**Fragmento de lectura:**
"""

LA ALARMANTE ESCASEZ DE
VOCACIONES EN LA IGLESIA
Me refiero concretamente a las vocaciones para el
presbiterado. Lo estamos viendo y palpando: cada día
hay menos seminaristas, menos curas y muchos de los
que van quedando son ya mayores con las
consiguientes e inevitables limitaciones que eso
lleva consigo.
Las estadísticas en Europa, Estados Unidos e incluso
ya en América Latina son muy preocupantes. A este
paso, dentro de diez años, la situación será
insostenible.
Por otra parte, la Iglesia entera debería tener
siempre muy presente la severa afirmación que hizo
el concilio Vaticano II:
“Todos los fieles cristianos tienen el derecho de
recibir de los sagrados pastores, de entre los
bienes espirituales de la Iglesia, ante todo, los
auxilios de la palabra de Dios y de los sacramentos”
(LG 37, 1).
Un derecho que además quedó recogido y ratificado en
CIC, canon 213.
Ahora bien, este derecho se está quebrantando
gravemente en este momento porque, como es bien
sabido, hay miles de pueblos y aldeas en los que no
hay un sacerdote que enseñe el catecismo, que
explique el Evangelio, que celebre la eucaristía,
que visite a los enfermos, que atienda a los
necesitados, etc.
Así las cosas, la pregunta que hay que hacerse es la
siguiente: ¿tiene la jerarquía eclesiástica
autoridad para establecer unas condiciones de acceso
al ministerio presbiteral, que, tal como hoy está la
vida y la sociedad, de esas condiciones se sigue
inevitablemente que a miles y miles de cristianos se
les priva de un derecho que es inherente a la
condición misma y al ser del cristiano?
Por tanto, ¿no hay motivos suficientes para pensar
que la jerarquía eclesiástica está abusando de un
poder que entra en conflicto con un derecho
fundamental de los fieles cristianos?
La respuesta a estas preguntas no se puede despachar
con la fácil escapatoria de quienes dicen que la
falta de vocaciones no depende de los obispos, sino
que es un problema cuyas raíces están en la
secularización de la sociedad, en el laicismo
imperante, en la educación atea que se les da a
tantos jóvenes, en el hedonismo y materialismo que
invaden las costumbres, etc.
¿Qué más quisiéramos que tener muchas y buenas
vocaciones sacerdotales? Pero, ¿si Dios no las
manda…? ¿O si lo que ocurre es que los jóvenes no
responden a la llamada divina? ¿Qué podemos hacer
nosotros ante un problema cuya solución no depende
de nosotros?
Insisto en que este tipo de razonamientos no son
sino una fácil escapatoria. Tan fácil como falsa.
¿Por qué? Porque la jerarquía eclesiástica puede
perfectamente modificar las condiciones de acceso al
ministerio ordenado.
Otra cosa es que se considere intangible el
procedimiento actual. Y el actual concepto que
tenemos de lo que es una vocación al ministerio
eclesiástico. ¿Estamos seguros de que esto es lo que
Dios quiere?

"""

**Material recopilado:**
"""

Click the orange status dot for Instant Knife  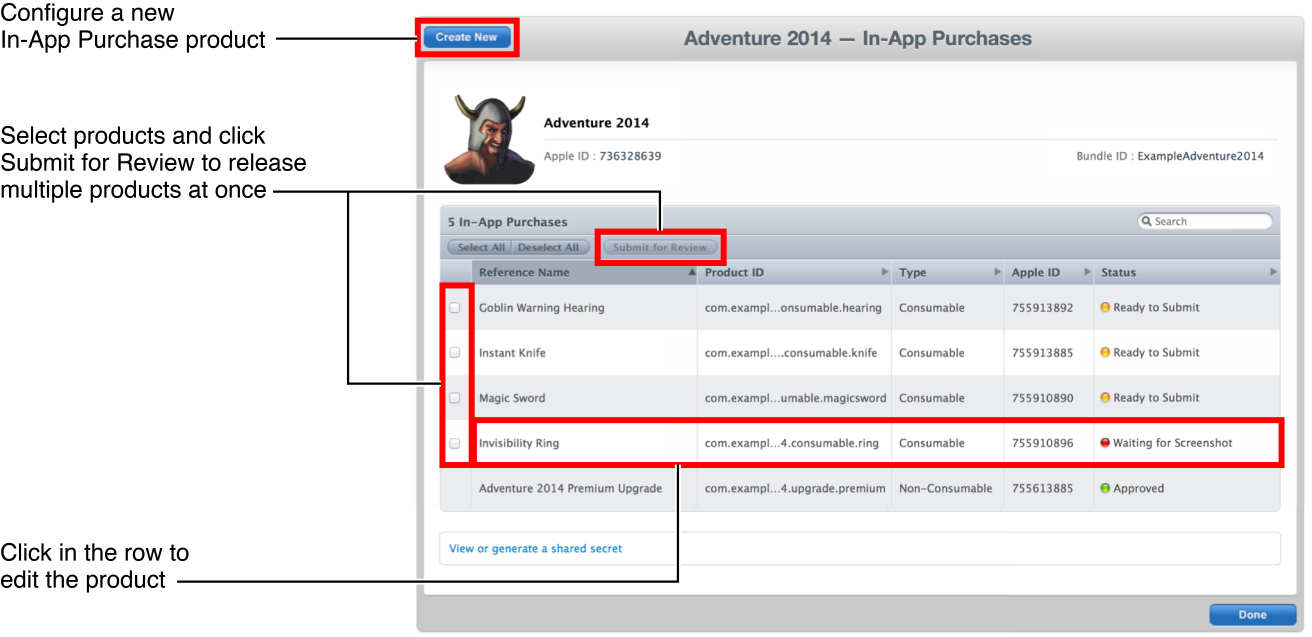(1105, 353)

"""

**Su objetivo:** Transcriba del texto sobre la escasez de vocaciones sacerdotales el pasaje que va desde "Así las cosas, la" hasta "ser del cristiano?".

**Solución del ejercicio:**
Así las cosas, la pregunta que hay que hacerse es la
siguiente: ¿tiene la jerarquía eclesiástica
autoridad para establecer unas condiciones de acceso
al ministerio presbiteral, que, tal como hoy está la
vida y la sociedad, de esas condiciones se sigue
inevitablemente que a miles y miles de cristianos se
les priva de un derecho que es inherente a la
condición misma y al ser del cristiano?